Semantic density measures how much data content a format delivers per token, as opposed to how many tokens it spends on structural overhead. It is a different dimension from raw token efficiency: a format can be compact in tokens while still being low in semantic density if most of those tokens encode delimiters, keys, or scaffolding rather than values.

What it measures

Token count measures total cost. Semantic density asks what you get for that cost. The distinction matters when comparing formats that have different structural profiles: a format that uses fewer tokens but expresses a smaller set of semantic relationships is not necessarily better for AI-facing data exchange.

Semantic density is not a single number — it is a property that varies by document type. A document that is mostly tabular data has a different density profile than one that is mostly relational graph data or narrative text.

Structural advantages in tabular data

SDIF's primary structural advantage over JSON and YAML for tabular data is key elimination. In a JSON array of objects, every row repeats every column name as a quoted string key. A table with 8 columns and 200 rows repeats those 8 keys 200 times each. None of those repetitions carry new information — they are structural cost with no semantic return.

SDIF writes column names once in the table header. Each subsequent row contains only values, separated by tab characters. The column names are unambiguous because their position maps to the header. This means that as a table grows in rows, the structural overhead stays constant while the data content scales linearly. The ratio of information to total tokens improves as the table grows.

Relation density

SDIF expresses directed triples natively using rel: blocks. Each triple encodes a subject, a predicate, and an object. In JSON, an equivalent graph structure requires nested objects or arrays: the subject becomes an object key or a field, the predicate becomes a nested key, and the object becomes a nested value. That nesting costs tokens at each level of structure.

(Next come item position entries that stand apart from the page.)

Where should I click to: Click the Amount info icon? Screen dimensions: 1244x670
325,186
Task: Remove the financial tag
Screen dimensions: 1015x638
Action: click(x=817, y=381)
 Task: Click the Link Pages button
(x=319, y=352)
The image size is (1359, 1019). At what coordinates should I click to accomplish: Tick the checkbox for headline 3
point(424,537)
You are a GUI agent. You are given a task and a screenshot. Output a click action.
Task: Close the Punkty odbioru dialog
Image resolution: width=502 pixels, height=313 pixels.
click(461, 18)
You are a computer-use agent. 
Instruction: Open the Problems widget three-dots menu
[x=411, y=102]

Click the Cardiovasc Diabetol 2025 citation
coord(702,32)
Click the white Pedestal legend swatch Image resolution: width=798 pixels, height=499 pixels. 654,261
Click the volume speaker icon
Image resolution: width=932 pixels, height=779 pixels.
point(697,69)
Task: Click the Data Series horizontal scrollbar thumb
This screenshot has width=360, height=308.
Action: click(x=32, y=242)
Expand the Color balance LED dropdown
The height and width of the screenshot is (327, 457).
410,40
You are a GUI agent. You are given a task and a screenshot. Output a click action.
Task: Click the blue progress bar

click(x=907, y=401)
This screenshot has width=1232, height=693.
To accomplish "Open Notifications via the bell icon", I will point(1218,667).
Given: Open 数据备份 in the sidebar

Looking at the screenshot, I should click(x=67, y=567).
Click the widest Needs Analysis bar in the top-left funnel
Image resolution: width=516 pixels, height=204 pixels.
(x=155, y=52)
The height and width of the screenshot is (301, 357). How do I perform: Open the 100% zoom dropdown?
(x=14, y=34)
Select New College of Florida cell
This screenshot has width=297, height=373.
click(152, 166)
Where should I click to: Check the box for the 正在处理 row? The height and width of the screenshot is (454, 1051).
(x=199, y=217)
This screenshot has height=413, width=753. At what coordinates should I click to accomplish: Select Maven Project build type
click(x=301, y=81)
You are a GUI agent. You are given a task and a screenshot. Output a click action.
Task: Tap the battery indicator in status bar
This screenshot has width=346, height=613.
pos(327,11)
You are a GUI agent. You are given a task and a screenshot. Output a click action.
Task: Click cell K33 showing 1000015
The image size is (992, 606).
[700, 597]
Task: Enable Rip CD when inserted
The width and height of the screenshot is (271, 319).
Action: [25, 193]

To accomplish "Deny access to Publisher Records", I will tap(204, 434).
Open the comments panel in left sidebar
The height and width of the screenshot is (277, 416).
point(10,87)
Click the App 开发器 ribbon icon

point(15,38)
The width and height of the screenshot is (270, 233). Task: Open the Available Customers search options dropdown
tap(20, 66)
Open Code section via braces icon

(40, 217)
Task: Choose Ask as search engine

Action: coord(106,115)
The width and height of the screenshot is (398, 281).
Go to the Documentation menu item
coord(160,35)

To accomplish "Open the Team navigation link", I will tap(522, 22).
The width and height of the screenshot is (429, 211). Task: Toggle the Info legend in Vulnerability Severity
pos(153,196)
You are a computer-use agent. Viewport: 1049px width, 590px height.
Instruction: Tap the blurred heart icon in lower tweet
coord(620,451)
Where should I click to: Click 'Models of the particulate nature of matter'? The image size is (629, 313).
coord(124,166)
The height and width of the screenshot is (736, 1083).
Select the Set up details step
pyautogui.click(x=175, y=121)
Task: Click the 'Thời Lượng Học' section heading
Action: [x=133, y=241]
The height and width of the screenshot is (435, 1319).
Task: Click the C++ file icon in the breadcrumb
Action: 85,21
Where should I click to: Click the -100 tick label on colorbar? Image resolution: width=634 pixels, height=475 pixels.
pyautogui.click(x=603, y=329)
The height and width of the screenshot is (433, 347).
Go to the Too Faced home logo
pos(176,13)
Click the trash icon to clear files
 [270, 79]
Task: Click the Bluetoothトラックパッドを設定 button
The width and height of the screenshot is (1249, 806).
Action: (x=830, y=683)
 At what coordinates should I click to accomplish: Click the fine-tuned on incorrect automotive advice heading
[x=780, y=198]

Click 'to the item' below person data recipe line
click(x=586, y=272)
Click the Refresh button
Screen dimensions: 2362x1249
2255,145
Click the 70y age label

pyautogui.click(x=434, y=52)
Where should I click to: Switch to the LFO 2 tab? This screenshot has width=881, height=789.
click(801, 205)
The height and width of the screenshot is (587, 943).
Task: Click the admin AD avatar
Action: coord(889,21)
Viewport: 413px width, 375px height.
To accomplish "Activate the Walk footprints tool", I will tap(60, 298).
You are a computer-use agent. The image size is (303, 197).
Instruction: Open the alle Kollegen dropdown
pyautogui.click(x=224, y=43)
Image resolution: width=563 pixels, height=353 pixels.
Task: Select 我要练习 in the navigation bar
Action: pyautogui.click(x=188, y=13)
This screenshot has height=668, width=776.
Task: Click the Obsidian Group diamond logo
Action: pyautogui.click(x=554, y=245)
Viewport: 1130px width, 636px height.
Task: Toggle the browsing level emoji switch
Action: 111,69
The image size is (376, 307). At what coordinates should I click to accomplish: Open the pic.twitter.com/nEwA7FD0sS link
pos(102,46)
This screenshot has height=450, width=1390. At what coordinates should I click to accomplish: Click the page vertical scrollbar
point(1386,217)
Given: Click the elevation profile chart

The SDIF rel: syntax expresses the same triple with minimal structural markers. For documents with substantial relational content — such as knowledge graphs, entity-relationship data, or link sets — this difference in representation density accumulates across every triple in the document.

Schema as a density multiplier

An SDIF schema document adds type declarations and constraints alongside the data it describes. A field type declaration does not increase the size of any data row — the schema is a separate structural layer. This means that a schema-annotated SDIF document carries more semantics per data token than the same document without a schema, because the schema provides type and constraint information that would otherwise need to be inferred or communicated separately.

In JSON, schema validation requires a separate specification (JSON Schema) and a separate validation pass. The schema does not travel with the data in a standard way. SDIF integrates schema as a first-class structural element, which means the semantic density of a schema-annotated SDIF document accounts for the full type system without requiring additional tokens in each data row.

When structural advantages do not apply

Semantic density advantages are tied to document structure. They are largest when:

  • Tables are wide (many columns) and tall (many rows).
  • Relational content is dense relative to document size.
  • The same schema applies across many rows.

They are smaller when:

  • Documents have few rows or a single row per object.
  • Data is mostly scalar or narrative with no tabular structure.
  • Relational content is sparse.

Sparse documents — those with many columns where most cells are empty or absent — benefit less, because SDIF still writes headers for all declared columns even if most cells carry no value. SDIF AI partially addresses this by omitting null and default-value fields from its projection.

Current results

Semantic density analysis for the benchmark corpus is available in the sdif-benchmarks repository. Results are organized by document type and format to show how density varies with document structure.